This is a 6-part short series on how to be a frequent traveller. This chapter talks about the trevellers mindset. I am talking about inner changes, about your attitude, on how you interact with the world, about how you see things.
You Will Change Internally
There you go, living the dream, one country after another! You will teach, learn, share and, sooner or later, you’ll start to think different. You will be aware that beyond your city, your country, your motherland, there is the World. And there is a lot to learn from it!
To take the best from it, you should behave differently. We’re not talking about changing your routine in life here. No, I am talking about inner changes, about your attitude, on how you interact with the world, about how you see things.
Become a Social Person
Becoming a social person might seem pretty wide and bullshit advice, but it’s not.

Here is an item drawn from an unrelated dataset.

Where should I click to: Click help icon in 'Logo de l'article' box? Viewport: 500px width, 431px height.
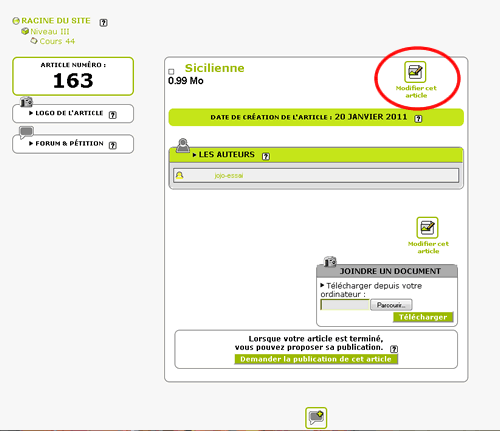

First, ask yourself why you travel; if the answer is “chilling by the pool on fancy resorts”, you are reading the wrong article and can go back to your tabloid; if the answer is “to explore the world and know yourself better”, you’re at the right place.
One golden rule: reciprocity. This is an exchange, you’re not buying, selling or paying for anything! When people help you, you cannot just say “sorry dude, I cannot” when they ask you something back, it just cannot work like that. When someone helps me, I see it as a favor to give back. You don’t want to be seen as a hypocrite arrogant asshole, I met a few. There is no accounting of course, but the most basic thing is to always answer your messages. I hate that so much when I message someone and that person just never answers, even after days. Try to connect her/him with others friend of your network, they might be able to help each other, become friends or even start dating! I contributed to form two international couples by connecting my friends together.
Information is Power
The power you’re looking for is not a competitive advantage, but rather, flexibility. Be curious & and anticipate what comes next. When you’re travelling, I suggest that you try to do 3 things: find alternatives, challenge options and keep calender vacant to be more flexible.
You sure you want to do this group trekking whereas you have a map and your equipment? Is that or this tour worth its price? What about a cheap overnight train instead of a short expensive flight or a long free hitchhiking ride(s)?
Challenge various options
Once you have your alternatives in mind, assess them. Most of the time, you will be facing the time vs money paradox, aka “what’s fast is expensive and what’s slow is cheap”. How much is your time worth? It’s all about choices
- You want to go to Machu Picchu. Are you going to pay 120USD for a direct 3h train ride or about three times less for a bumpy but yet scenic 8h bus + 3h hiking trip?
- Pay 100USD for the 3day Santa Cruz trek tour in Peru or are you going to do it on your own for half of the price?
- Fly to Australia with Emirates for a 1000 USD or low cost with 2 layovers for half of the price?
Keep your calendar vacant
Don’t forget a Treveller is looking for flexibility so that he/she can jump on a cool opportunity. Try not to commit in advance. There is nothing more frustrating than being stuck with a deadline for an existing booking.
- Keep your calendar clear, apart from your round-trip flights if you have some.
- It will allow you to go trekking when the weather is best, to assist a given event you haven’t planned before, like a concert, a fair or a race and, more generally, get last minute deals.
- The downside of it is sometimes to find yourself stuck, because of overbooking or over-pricing, this is part of the game but luckily, it’s not so common.
Trevellers tips: if you have to choose between bus and train, always go for the train. This is another atmosphere, you can walk around, socialize, and most of the time the scenery is even better, that’s what I found out in Myanmar, Indonesia or Vietnam. It is sometimes much slower than the bus though. Check out www.seat61.com, best website ever to plan your rail journeys.
Travelling expensively has changed me, even shaped me in a way. I am very keen to share this experience with people, from all backgrounds: people willing to start travelling, or doing it even more often, wiser or in a more sustainable way. I have received more help, friendships and kindness that I would have expected. For me, this is a way for me to give back, to help people in return, to inspire beginners.